Mi segunda experiencia trabajando con un veterinario…
Sábado 07/14/07 (1:00pm – 3:30pm)
Hoy fue un día simple, aunque empezó un poco tenso. Cuando Michael y yo llegamos, vimos a una perrita casi exactamente igual a la de casa, igual que Manchita. Por poco me le tiro del carro a Michael al confundir a ese con mi perra. Resultó ser que la perrita estaba bastante mayorcita y sorda, no respondía a ruidos, y aun así era bastante amigable. Pero la habían dejado amarrada a la verja, como si la hubieran abandonado o algo así. Pasaron aproximadamente entre 15 y 25min a lo que apareció la dueña. Resulta ser que la dueña no era más que una de las señoras de los otros días, de esas que se dedica a recoger animalitos de la calle, curarlos para luego soltarlos nuevamente a la calle.
Luego de aquel mal rato, llegamos a la clínica y a Samuel y a mí, que habíamos comido antes de entrar a trabajar, nos entró un sueño brutal. Más tarde llegó otra señora que había venido hace un par de días, con otro de sus perros, que su perrita (papillón, o algo así es la raza) tenía la pata rota porque se le tiró de la cama. Ella me preguntó a mí sobre la recuperación de las fracturas y demás, y yo, como nooooo tengo experiencias rompiéndome la pata y fracturándome el tobillo y rompiéndome los ligamentos, le informé un poco al respecto. Sinceramente no la quería asustar, pero de seguro que al nivel de fractura no creo que se resolviera con simplemente encajarle el hueso en su sitio e inmovilizarlo; sinceramente, mi opinión es que iban a tener que operar porque aquello sí que no se veía bien.

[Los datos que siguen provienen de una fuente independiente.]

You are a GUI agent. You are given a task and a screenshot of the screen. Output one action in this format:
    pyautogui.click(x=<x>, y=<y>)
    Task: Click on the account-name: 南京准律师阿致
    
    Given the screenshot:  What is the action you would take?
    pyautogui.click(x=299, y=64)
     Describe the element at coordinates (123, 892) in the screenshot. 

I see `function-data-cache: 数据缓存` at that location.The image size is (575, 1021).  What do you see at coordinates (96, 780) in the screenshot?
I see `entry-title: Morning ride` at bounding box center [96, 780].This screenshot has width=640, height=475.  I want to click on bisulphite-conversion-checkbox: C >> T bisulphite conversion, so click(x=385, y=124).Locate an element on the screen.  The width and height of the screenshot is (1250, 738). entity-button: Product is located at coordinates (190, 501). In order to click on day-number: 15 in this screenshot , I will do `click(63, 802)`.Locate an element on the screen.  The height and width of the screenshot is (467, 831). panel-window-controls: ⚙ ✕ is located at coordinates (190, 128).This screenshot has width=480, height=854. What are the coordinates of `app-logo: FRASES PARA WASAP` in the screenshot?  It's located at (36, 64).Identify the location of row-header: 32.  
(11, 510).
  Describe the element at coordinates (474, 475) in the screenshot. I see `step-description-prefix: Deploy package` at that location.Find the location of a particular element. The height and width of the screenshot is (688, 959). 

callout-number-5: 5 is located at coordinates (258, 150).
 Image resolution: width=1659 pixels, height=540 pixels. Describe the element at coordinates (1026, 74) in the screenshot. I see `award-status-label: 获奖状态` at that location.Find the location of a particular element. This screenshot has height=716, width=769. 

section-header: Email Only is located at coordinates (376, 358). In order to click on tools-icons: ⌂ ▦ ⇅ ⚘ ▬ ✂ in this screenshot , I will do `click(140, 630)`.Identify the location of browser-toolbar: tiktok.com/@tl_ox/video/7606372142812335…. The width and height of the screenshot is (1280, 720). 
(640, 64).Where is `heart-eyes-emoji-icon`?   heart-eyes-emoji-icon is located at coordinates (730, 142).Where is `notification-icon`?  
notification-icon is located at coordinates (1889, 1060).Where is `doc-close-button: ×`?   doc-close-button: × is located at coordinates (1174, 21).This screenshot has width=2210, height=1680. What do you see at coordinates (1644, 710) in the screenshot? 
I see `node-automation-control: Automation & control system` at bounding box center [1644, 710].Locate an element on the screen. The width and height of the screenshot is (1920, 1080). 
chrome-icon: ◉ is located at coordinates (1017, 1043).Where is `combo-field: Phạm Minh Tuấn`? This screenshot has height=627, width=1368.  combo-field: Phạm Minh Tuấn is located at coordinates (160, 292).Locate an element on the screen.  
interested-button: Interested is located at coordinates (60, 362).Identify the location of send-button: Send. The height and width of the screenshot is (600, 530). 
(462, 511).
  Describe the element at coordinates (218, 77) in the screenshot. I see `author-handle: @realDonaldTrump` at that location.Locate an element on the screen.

Entonces, luego las dos dueñas se juntaron a hablar y a pelar a los veterinarios que conocían, quienes no eran tan buenos, quienes era peores, careros, etc. y hablando súper bien del doctor, de nuestro veterinario. Es cierto que muchas veces los veterinarios se lucen con los precios, pero no todos son así, nuestro veterinario, Dr. Pérez, no es así… pero aquellas dos se juntaron y era un coro a gritos de quejas y críticas que, a veces tenían razón, pero entiendo también que siempre hay que ponerse en los zapatos de los demás.